In conclusion, future trials of nutritional support following pneumonia should aim to focus on the high risk undernourished group and use feeds designed to target the metabolic needs of children with severe infection to optimise outcomes. Additional considerations for the composition of nutritional supplementation should also include safety and efficacy in the acute and recovery phases of illnesses.

Contributors

KM, AB, KR, DAH, POO and SK designed the study; SK POO, MH, FA, ROO, AT, SO, DN, EN, WO, MN, DA, RM, TNW gathered the data; AM, HM and EO were responsibility for project administration; EG, KT and DAH accessed and analyzed the data and can vouch for the underlying data; EG prepared the figures. All authors had full access to all the data in the study. All authors accept responsibility for the decision to submit for publication.
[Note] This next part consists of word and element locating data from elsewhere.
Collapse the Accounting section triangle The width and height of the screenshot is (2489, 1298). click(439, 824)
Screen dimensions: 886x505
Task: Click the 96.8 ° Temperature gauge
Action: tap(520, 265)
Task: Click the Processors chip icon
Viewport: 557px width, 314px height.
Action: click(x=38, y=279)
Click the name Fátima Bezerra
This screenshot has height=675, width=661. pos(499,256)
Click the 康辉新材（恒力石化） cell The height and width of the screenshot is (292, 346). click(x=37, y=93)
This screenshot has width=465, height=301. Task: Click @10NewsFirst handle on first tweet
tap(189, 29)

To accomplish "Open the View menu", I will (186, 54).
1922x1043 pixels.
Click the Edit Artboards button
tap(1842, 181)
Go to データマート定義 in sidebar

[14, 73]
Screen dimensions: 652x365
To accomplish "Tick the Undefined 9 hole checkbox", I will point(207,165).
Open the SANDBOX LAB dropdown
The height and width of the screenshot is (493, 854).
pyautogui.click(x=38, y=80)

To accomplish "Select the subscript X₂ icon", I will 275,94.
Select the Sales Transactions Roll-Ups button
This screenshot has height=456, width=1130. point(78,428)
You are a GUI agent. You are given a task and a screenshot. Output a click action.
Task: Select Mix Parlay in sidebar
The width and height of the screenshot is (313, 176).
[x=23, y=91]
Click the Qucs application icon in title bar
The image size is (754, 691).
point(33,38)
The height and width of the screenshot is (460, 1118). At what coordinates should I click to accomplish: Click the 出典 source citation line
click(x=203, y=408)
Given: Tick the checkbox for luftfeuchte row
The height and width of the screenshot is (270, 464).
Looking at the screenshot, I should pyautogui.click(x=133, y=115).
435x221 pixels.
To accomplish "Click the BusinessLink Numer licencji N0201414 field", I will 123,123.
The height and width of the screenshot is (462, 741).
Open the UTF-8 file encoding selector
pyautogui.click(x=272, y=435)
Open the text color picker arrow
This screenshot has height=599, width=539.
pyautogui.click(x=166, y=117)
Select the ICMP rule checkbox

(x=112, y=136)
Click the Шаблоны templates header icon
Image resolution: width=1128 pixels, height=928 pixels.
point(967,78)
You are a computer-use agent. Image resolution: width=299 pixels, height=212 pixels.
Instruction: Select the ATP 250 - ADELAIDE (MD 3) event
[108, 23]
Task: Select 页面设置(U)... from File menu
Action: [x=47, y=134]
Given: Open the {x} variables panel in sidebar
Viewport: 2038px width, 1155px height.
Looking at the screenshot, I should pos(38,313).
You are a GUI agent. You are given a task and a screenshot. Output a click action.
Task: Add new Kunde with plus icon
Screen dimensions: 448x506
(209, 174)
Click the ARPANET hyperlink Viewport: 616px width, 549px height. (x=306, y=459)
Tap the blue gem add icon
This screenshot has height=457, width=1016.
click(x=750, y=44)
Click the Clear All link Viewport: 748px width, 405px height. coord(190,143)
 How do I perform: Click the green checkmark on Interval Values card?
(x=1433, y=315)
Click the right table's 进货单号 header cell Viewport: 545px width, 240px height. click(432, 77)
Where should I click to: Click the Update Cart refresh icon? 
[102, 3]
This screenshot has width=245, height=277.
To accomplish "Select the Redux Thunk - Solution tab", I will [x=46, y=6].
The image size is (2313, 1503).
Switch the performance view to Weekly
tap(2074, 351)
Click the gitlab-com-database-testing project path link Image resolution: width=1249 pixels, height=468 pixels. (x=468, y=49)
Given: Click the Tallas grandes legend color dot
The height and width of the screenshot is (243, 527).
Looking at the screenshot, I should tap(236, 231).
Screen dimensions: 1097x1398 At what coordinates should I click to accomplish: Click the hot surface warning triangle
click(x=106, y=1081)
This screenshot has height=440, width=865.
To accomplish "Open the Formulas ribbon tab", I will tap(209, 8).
KM wrote the original draft paper which all authors commented on.

Data sharing statement

The datasets used and/or analysed during the current study are available from the corresponding author on reasonable request from one year after publication (k.maitland@imperial.ac.uk) following approval, with signed data access agreement, of a proposal by the Trial Management Team and if necessary the Trial Steering Committee. This period of one year enables the COAST team to prepare manuscripts of other planned analyses.

Data available will be partially de-identified and will have a linked data dictionary.

Declaration of interests

The authors declare that they have no competing interests.